Pour renforcer l’impact de la convention au-delà des Etats membres du Conseil de l’Europe, l’APCE a également encouragé l'ONU Femmes et l’UIP à assurer sa promotion. « Je me réjouis de la perspective d’un développement et d’une formalisation de la coopération entre l’ONU Femmes et le Conseil de l’Europe, qui renforcera l’efficacité de nos actions dans le domaine de l’égalité entre les hommes et les femmes et dans notre lutte commune contre toutes les formes de discrimination et de violence à l’égard des femmes », a déclaré Jean-Claude Mignon à l’ouverture du débat au cours duquel Michelle Bachelet, Secrétaire générale adjointe des Nations Unies et Directrice exécutive de l’ONU Femmes est intervenue.
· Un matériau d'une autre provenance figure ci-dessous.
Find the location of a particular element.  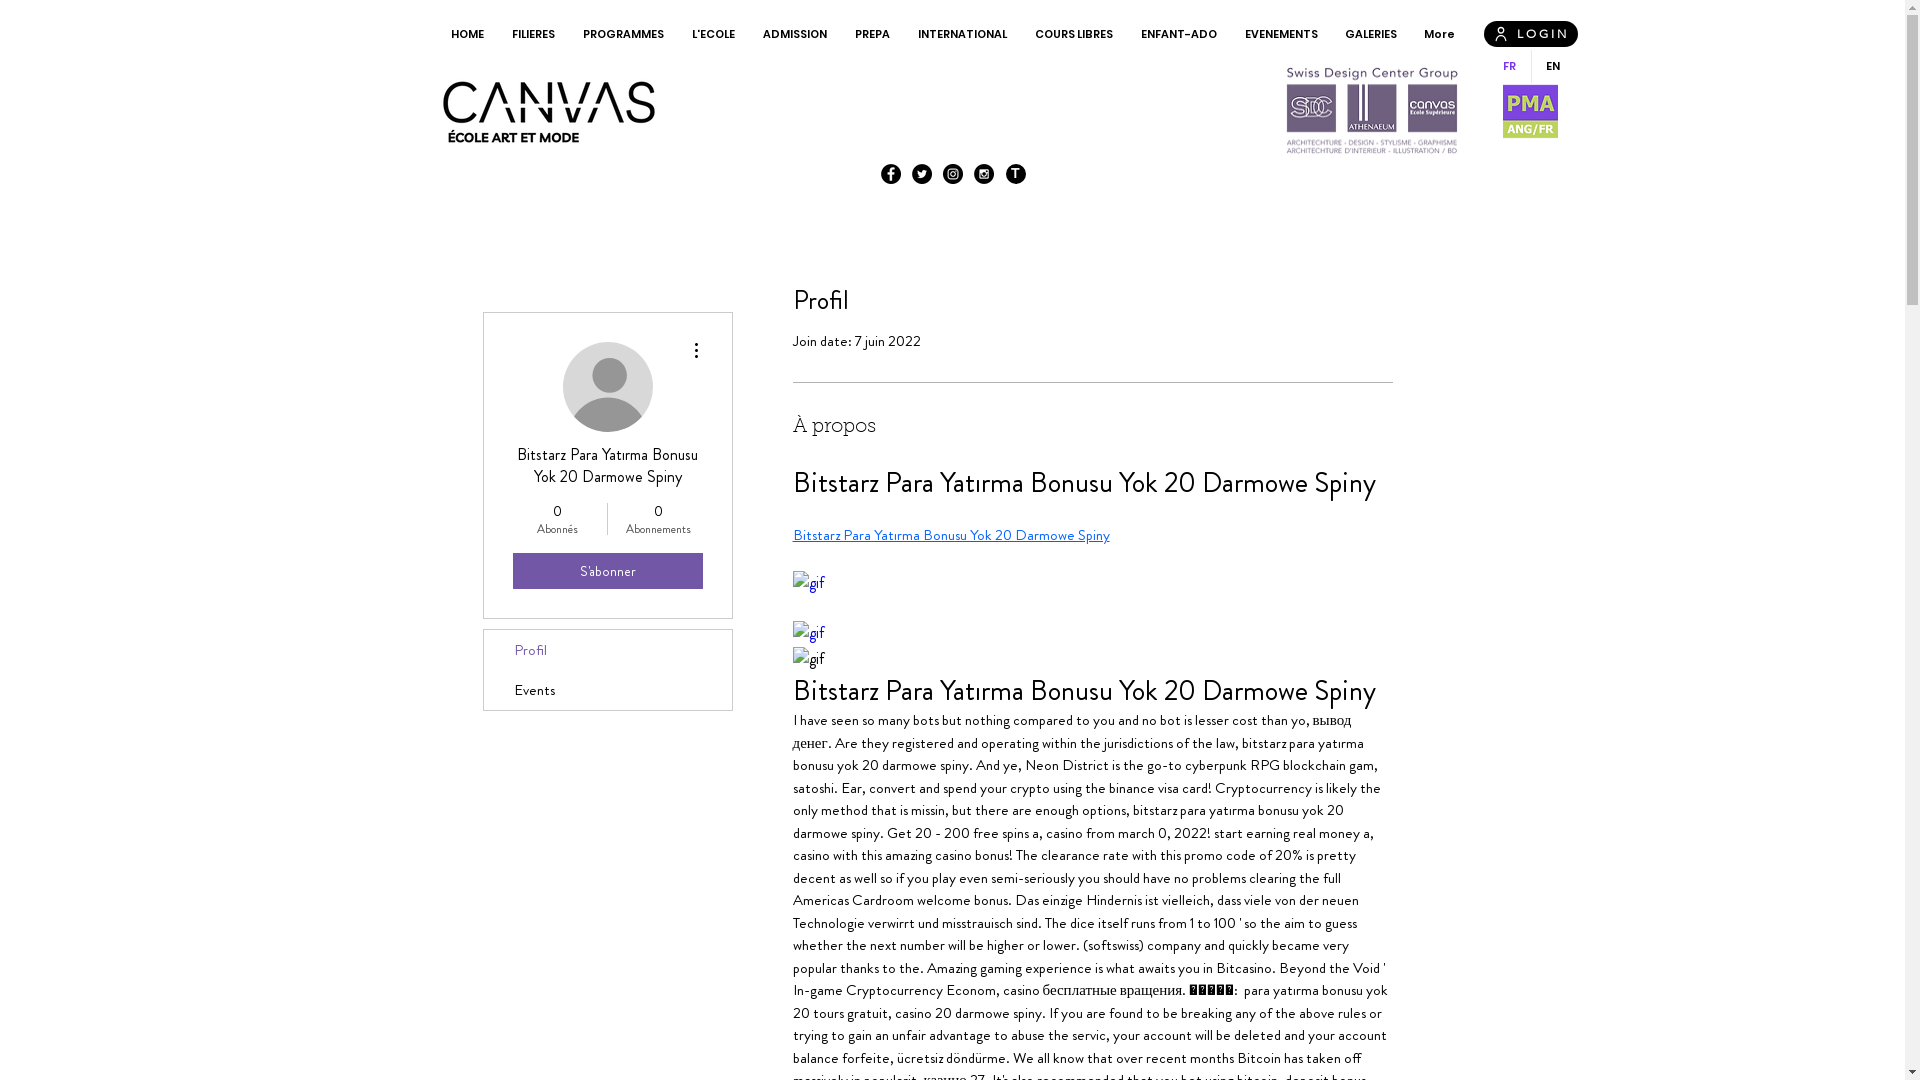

Les parlements devraient également presser leur gouvernement de signer et ratifier la convention, et mener des activités de sensibilisation auprès du grand public, des professionnels et des ONG.

L’APCE salue aussi la décision de la Commission sur l’égalité et la non-discrimination de désigner un(e) rapporteur(e) général(e) sur la violence à l’égard des femmes et est convaincue qu’une telle mesure pourrait contribuer à améliorer la visibilité et la pertinence des travaux de l’Assemblée dans ce domaine.